Yuxuan Dai  1 Xingguang Cai  1 Xinzhou Bi  1 Chunxia Liu  1 Na Yue  1 Ying Zhu  1 Jiaqi Zhou  1 Mian Fu  2 Wenlong Huang  3 Hai Qian  4
Affiliations
  • 1. Center of Drug Discovery, State Key Laboratory of Natural Medicines, China Pharmaceutical University, 24 Tongjiaxiang, Nanjing 210009, PR China.
  • 2. Center of Drug Discovery, State Key Laboratory of Natural Medicines, China Pharmaceutical University, 24 Tongjiaxiang, Nanjing 210009, PR China; Department of Biochemistry and Molecular Biology, Nanjing Medical University, 140 Hanzhong Road, Nanjing 210029, PR China.
  • 3. Center of Drug Discovery, State Key Laboratory of Natural Medicines, China Pharmaceutical University, 24 Tongjiaxiang, Nanjing 210009, PR China; Jiangsu Key Laboratory of Drug Discovery for Metabolic Disease, China Pharmaceutical University, 24 Tongjiaxiang, Nanjing 210009, PR China.
  • 4. Center of Drug Discovery, State Key Laboratory of Natural Medicines, China Pharmaceutical University, 24 Tongjiaxiang, Nanjing 210009, PR China; Jiangsu Key Laboratory of Drug Discovery for Metabolic Disease, China Pharmaceutical University, 24 Tongjiaxiang, Nanjing 210009, PR China.
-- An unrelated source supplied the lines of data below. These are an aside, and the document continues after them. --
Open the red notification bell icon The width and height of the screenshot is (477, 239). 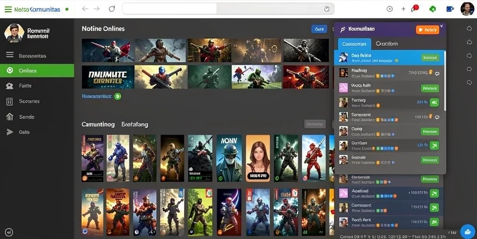tap(415, 8)
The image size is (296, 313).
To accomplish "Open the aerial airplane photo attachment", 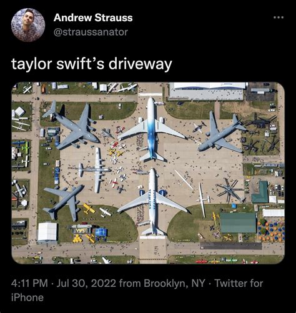I will point(148,173).
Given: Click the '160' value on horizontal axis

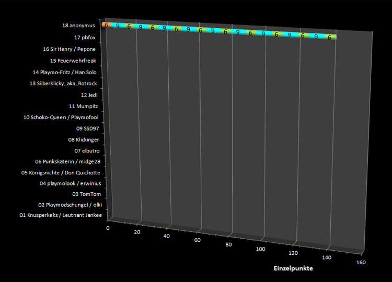Looking at the screenshot, I should (360, 263).
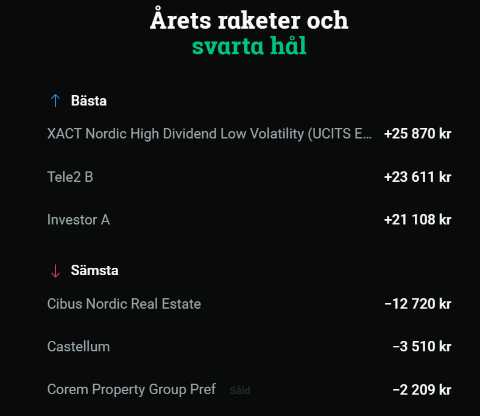Open Cibus Nordic Real Estate holding
The width and height of the screenshot is (480, 416).
tap(124, 304)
Electronic address: [email protected].
Abstract

The drug resistance and the poor water solubility are major limitations of paclitaxel (PTX) of based chemotherapy. To conquer the two problems, targeting folate (FA) receptor PTX-lytic peptides conjugates were synthesized and evaluated. Compared with PTX, FA-P3-PTX and FA-P7-PTX displayed significantly enhanced cell toxicity in many Cancer cells, particularly drug resistant Cancer cells MCF-7/PTX. FA-P7-PTX possessed stronger effect on cell toxicity (IC50 = 2.92 ± 0.2 μM), membrane disrupting activity and pro-apoptosis in MCF-7/PTX cells than FA-P3-PTX. Further investigation displayed that the anti-cancer mechanisms of FA-P3-PTX and FA-P7-PTX might be a mitochondrial impairment and caspase-3-dependent apoptotic cell death. Furthermore, the in vivo antitumor efficacy study confirmed that FA-P7-PTX performed more stronger potency in inhibition of tumors growth than PTX. The study demonstrated that conjugate FA-P7-PTX with superior properties for antineoplastic activity, which makes it a promising potential candidate for drug-resistant Cancer therapy.

Keywords
Apoptosis; Conjugates of paclitaxel; Drug resistance; Folate receptor targeted; Lytic peptides; Membranolytic; Paclitaxel.